Mimesis
The imitation of another's desires, strategies, or behaviors, often unconscious, in which rivals converge on identical goals precisely because each is watching and responding to the other rather than reasoning from independent first principles.
Scriptural Root
“Thou shalt not covet thy neighbour’s house, thou shalt not covet thy neighbour’s wife, nor his manservant, nor his maidservant, nor his ox, nor his ass, nor any thing that is thy neighbour’s.” (Exodus 20:17, KJV)
“Then I saw that all toil and all skill in work come from a man’s envy of his neighbor. This also is vanity and a striving after wind.” (Ecclesiastes 4:4, ESV)
The prohibition in Exodus targets not the taking but the wanting. The Preacher of Ecclesiastes goes further, naming envy of the neighbor as the engine behind skillful work itself. The Bible does not frame mimesis as an occasional temptation. It frames it as the default condition of human desire: we want what we see someone else reaching for, and we call it ambition.
The Pattern
Rene Girard, the French literary theorist and eventual Christian, spent decades tracing mimesis from mythology through literature into the structure of institutions. His core observation was that human beings do not form desires independently and then seek objects to satisfy them. They form desires by watching other people and imitating what those people want. This produces a predictable pattern he called mimetic rivalry: two parties, each claiming to pursue their own vision, gradually converge on identical goals because each is defining its future by reading the other’s moves. The rivalry intensifies as the parties grow more similar, not less. The thing that was supposed to differentiate them becomes the thing that doubles them.

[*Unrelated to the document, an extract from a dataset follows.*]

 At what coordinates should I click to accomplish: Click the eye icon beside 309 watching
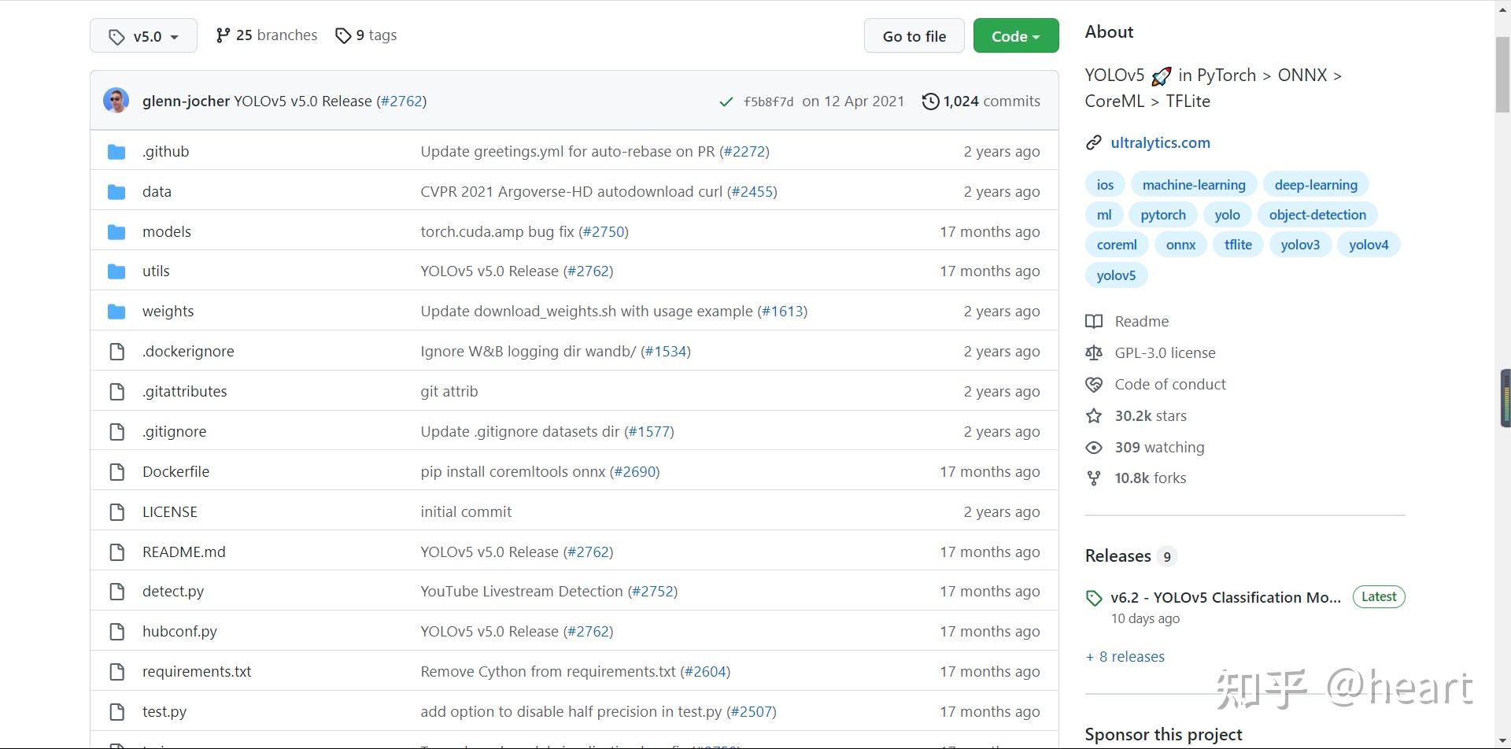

The Genesis pattern confirms it early. Cain watches Abel. Jacob watches Esau. The disciples argue about which of them is greatest. In each case the problem is not the goal itself but the borrowed desire behind it.
For the Operator
Mimesis is not a failure of character. It is a structural pressure, and it operates at the institutional level as much as the personal one. Companies benchmark against competitors and call it strategy. Product teams copy features and call it market research. Leaders watch peer organizations and call it learning. Some of that is legitimate. The diagnostic question is whether your next move originates from conviction about what your organization is built to do, or whether it originates from watching someone else reach for the same prize. A strategy that is entirely a mirror of a rival’s strategy has no center to return to when the rival changes direction. The Preacher calls that striving after wind. Girard calls it the inevitable logic of mimetic rivalry. The operator’s task is to want from somewhere deeper than observation.